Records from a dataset

-------

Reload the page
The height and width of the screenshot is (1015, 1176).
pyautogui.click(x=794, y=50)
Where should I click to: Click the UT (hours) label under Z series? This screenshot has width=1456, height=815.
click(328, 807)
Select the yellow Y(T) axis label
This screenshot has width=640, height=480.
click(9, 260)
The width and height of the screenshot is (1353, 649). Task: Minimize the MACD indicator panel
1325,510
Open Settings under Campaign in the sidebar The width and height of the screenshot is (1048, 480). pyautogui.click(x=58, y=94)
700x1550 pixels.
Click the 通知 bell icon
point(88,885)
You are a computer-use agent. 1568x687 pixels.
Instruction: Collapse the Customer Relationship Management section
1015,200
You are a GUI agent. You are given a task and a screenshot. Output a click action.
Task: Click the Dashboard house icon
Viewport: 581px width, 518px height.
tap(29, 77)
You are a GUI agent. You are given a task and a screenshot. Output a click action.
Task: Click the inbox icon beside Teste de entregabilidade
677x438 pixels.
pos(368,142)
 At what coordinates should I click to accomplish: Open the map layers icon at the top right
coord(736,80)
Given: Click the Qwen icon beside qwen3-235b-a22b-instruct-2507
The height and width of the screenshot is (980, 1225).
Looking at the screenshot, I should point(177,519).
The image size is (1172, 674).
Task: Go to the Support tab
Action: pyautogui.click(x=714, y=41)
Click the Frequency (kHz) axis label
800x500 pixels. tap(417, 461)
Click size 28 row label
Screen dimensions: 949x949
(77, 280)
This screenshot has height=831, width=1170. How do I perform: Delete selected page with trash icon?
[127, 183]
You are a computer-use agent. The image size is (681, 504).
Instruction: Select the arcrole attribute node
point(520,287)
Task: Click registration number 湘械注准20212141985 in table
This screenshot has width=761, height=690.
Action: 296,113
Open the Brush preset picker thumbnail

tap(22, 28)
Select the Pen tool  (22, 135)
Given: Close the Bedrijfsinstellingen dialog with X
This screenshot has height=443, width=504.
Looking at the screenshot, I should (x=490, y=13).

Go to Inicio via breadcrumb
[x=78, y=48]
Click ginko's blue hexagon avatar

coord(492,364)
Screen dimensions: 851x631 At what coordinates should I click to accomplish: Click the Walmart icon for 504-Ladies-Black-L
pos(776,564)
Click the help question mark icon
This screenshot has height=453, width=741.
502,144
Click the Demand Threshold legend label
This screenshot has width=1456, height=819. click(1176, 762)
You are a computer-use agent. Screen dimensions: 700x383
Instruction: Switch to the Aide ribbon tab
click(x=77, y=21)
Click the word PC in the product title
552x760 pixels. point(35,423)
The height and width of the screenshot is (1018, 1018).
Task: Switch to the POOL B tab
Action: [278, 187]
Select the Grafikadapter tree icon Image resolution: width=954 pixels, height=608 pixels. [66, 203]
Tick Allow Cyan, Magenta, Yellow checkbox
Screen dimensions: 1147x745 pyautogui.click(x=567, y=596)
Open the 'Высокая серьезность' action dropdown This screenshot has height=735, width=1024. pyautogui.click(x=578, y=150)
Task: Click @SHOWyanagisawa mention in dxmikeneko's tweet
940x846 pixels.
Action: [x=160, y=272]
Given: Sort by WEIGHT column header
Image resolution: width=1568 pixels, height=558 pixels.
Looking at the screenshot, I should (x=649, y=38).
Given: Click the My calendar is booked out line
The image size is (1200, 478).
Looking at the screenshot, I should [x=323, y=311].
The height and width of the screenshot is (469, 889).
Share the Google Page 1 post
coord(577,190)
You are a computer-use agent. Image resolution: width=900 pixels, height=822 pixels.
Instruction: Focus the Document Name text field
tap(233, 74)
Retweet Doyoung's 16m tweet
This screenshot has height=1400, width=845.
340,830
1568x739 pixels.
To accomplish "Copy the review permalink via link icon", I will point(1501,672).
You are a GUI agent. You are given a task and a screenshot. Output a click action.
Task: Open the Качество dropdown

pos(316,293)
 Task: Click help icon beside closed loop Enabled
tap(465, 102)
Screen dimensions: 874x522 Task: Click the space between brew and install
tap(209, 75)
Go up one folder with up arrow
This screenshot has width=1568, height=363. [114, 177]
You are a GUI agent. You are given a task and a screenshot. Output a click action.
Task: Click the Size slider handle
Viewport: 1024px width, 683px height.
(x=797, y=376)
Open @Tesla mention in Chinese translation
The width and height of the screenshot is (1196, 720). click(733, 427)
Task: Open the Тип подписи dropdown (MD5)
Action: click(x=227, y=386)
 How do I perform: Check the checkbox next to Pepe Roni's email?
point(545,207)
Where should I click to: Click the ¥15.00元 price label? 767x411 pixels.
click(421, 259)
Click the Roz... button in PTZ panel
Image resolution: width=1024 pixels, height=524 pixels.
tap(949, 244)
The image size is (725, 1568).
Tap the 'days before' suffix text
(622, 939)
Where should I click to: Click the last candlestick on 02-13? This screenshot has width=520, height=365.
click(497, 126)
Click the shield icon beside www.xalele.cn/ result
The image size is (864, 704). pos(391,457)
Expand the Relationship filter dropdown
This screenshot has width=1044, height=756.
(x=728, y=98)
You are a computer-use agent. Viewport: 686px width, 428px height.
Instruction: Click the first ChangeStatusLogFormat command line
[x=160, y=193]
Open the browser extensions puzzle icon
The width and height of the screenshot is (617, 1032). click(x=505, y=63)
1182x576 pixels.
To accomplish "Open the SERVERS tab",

-------

**PROMPT:** Only the lines from the one containing "You are a computer-use agent. Viewport: 686px" through the final line of the data belong in the answer, repeated exactly.

**EXERCISE SOLUTION:**
You are a computer-use agent. Viewport: 686px width, 428px height.
Instruction: Click the first ChangeStatusLogFormat command line
[x=160, y=193]
Open the browser extensions puzzle icon
The width and height of the screenshot is (617, 1032). click(x=505, y=63)
1182x576 pixels.
To accomplish "Open the SERVERS tab",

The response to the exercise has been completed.